Intro
Many name generators on the web feel like they were built in 2005—slow, cluttered with ads, and lacking cultural depth. When I started building namaegen.com, I wanted to prove that you can build a high-traffic utility tool that is both aesthetically minimal and SEO-optimized using a modern stack.
The challenge? Managing a massive dataset of Japanese names, kanji, and meanings while keeping the page load under 1 second.
1. The Data Challenge: Beyond simple JSON
When you have over 10,000 entries, a single names.json file can easily bloat your bundle size. I didn't want my users to download a 5MB file just to get one random name.
My Solution: Instead of a monolithic file, I implemented a logic-based data-splitting strategy in Next.js. By categorizing names into separate JSON chunks (e.g., names-fire.json, names-water.json), I ensure the client only fetches the specific category the user is interested in.
2. SEO Best Practices: The "Ahrefs" Approach
For a tool like this, search traffic is life. Following Ahrefs’ best practices, I structured the site to capture "Search Intent":
- Semantic Routes: Instead of using query strings like ?type=girl, I created dedicated routes like /japanese-girl-name-generator. This gives Google a clear signal of what the page is about.
- Zero-Jank UI: By using Next.js Server Components, the initial HTML is pre-rendered with SEO metadata and H1 tags, ensuring crawlers see the content instantly.
3. The "Meaning" UI: Minimalism Meets Culture
Japanese names are all about Kanji and their meanings. The design challenge was to display:
- The Kanji (Visual beauty)
- The Romaji (Readability)
- The Meaning (Context)
I designed a "Elemental Card System" where each name category (Fire, Water, Nature) has its own subtle visual identity. No popups, no distractions—just the data the user needs.
4. Automated SEO with Structured Data
To get those "Golden Stars" in Google search results, I implemented a dynamic JSON-LD Schema injector. Each page automatically generates:
- SoftwareApplication (to tell Google it's a tool).

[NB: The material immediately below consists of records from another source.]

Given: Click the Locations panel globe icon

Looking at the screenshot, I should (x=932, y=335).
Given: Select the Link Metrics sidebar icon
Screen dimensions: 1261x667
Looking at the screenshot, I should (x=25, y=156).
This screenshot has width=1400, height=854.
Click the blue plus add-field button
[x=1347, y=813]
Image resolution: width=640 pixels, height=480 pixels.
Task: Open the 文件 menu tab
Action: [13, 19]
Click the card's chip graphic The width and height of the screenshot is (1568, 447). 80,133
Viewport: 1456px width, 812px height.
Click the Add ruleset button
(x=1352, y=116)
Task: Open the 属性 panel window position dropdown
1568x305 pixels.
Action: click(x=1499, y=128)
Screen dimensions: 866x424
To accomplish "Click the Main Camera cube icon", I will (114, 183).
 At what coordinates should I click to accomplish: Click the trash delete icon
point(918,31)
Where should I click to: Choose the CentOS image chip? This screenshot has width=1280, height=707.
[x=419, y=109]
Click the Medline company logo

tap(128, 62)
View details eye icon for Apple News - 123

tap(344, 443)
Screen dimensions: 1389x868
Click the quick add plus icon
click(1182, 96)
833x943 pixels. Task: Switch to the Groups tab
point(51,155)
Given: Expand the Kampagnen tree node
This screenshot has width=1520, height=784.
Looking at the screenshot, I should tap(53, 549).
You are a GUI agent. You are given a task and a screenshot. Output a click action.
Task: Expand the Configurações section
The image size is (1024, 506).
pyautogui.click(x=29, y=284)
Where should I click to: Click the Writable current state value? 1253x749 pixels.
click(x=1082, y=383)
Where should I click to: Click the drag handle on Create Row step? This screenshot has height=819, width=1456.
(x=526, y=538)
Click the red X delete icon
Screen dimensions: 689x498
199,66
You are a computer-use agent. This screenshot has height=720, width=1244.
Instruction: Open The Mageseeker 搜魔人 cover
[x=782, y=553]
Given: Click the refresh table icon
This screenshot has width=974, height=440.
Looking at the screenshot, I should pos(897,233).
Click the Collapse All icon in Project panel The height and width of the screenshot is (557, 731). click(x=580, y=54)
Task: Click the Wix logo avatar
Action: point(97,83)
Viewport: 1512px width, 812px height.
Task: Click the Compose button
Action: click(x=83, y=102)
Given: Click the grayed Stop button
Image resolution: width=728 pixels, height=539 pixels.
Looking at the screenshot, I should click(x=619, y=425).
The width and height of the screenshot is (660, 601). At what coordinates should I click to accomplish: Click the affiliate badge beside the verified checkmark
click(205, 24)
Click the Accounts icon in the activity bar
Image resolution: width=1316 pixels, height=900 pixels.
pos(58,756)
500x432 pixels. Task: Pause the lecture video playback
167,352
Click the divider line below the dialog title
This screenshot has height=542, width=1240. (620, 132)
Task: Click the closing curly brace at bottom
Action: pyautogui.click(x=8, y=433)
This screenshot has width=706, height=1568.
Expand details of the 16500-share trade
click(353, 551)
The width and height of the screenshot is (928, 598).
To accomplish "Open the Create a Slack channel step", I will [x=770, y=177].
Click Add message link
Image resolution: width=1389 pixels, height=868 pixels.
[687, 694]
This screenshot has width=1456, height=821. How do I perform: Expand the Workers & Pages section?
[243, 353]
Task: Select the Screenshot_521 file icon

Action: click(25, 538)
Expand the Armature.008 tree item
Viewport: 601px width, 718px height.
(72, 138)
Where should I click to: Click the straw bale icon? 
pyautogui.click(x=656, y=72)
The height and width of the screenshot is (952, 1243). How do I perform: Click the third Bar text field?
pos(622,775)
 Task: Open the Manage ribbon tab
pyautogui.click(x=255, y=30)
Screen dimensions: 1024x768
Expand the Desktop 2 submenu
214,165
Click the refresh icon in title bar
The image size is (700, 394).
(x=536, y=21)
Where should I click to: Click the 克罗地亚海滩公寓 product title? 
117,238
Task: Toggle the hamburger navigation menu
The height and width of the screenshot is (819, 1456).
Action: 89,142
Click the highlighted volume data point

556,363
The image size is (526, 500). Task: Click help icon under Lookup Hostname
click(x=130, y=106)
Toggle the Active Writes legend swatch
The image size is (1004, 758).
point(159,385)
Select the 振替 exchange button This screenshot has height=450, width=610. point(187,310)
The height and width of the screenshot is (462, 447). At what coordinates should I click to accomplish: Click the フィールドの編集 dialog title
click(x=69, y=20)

- FAQPage (to capture more screen real estate in search results).
Lessons Learned
Building namaegen.com taught me that the "boring" parts of web dev—like JSON management and meta-tag optimization—are actually the most critical for a project's success.
I'd love to hear your thoughts: How do you handle large static datasets in your Next.js projects? Do you prefer JSON splitting or moving straight to a database?
Top comments (1)
For those curious about the performance: splitting the JSON into chunks reduced the initial bundle size by about 65%.
I debated using a database, but for a read-only tool like this, keeping it static on the edge seemed like the fastest way to hit those Core Web Vitals. If anyone has experience scaling static JSON beyond 50k records, I’d love to chat about the limits!